Your goal:
The answer should match the entries that follow exactly, except that no image appears in it.

[[ Given data, beginning ]]

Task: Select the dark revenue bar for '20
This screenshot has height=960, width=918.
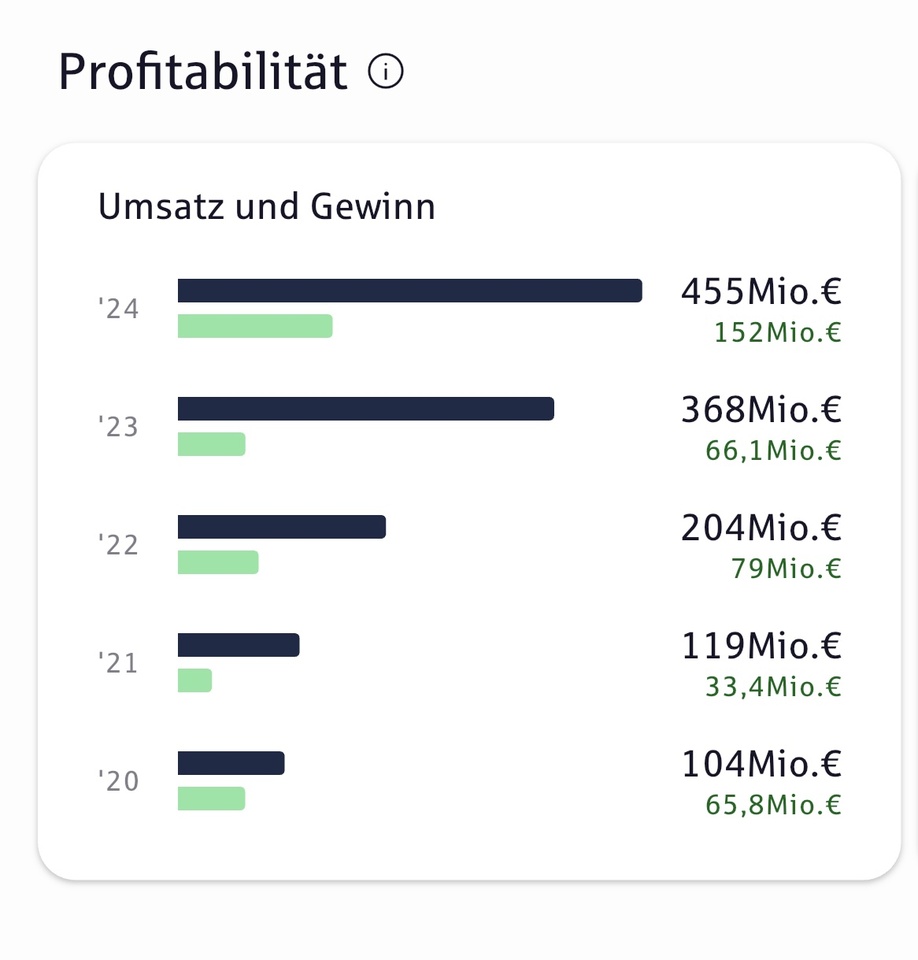Action: 231,763
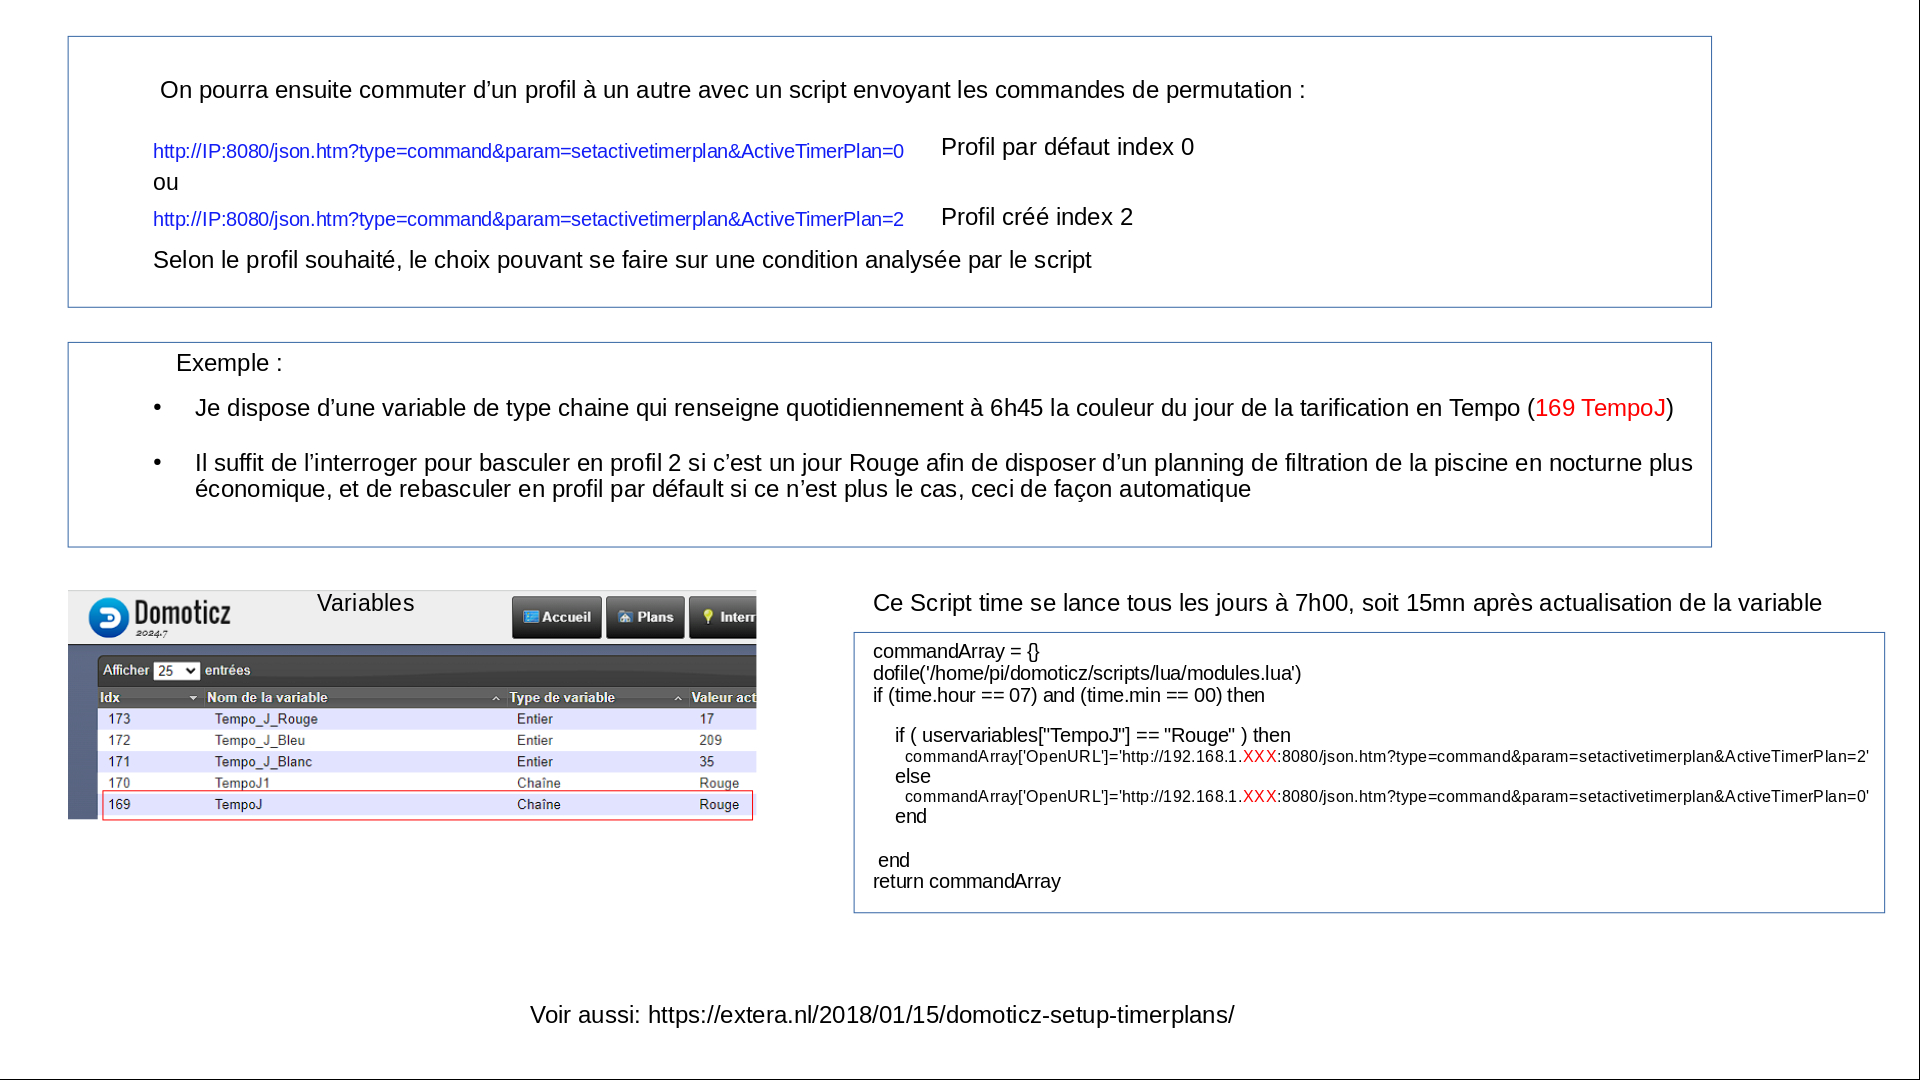Viewport: 1920px width, 1080px height.
Task: Click the Interrupteurs light bulb button
Action: pyautogui.click(x=724, y=617)
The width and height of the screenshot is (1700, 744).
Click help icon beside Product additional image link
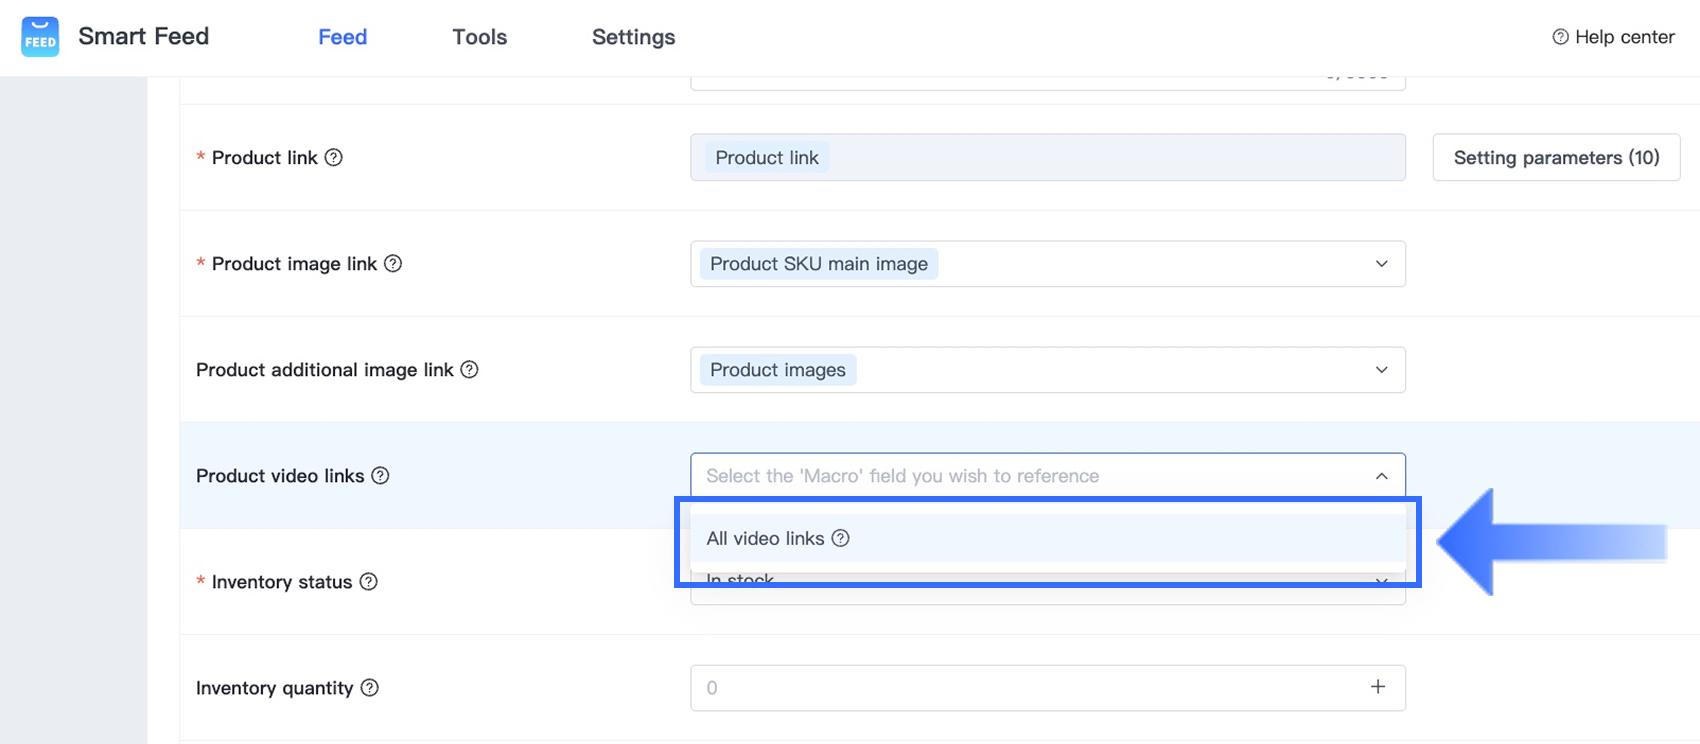[x=469, y=369]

[[ Given data, end ]]

Answer below:
Task: Select the dark revenue bar for '20
This screenshot has height=960, width=918.
Action: 231,763
Viewport: 1920px width, 1080px height.
Task: Click the Interrupteurs light bulb button
Action: pyautogui.click(x=724, y=617)
The width and height of the screenshot is (1700, 744).
Click help icon beside Product additional image link
[x=469, y=369]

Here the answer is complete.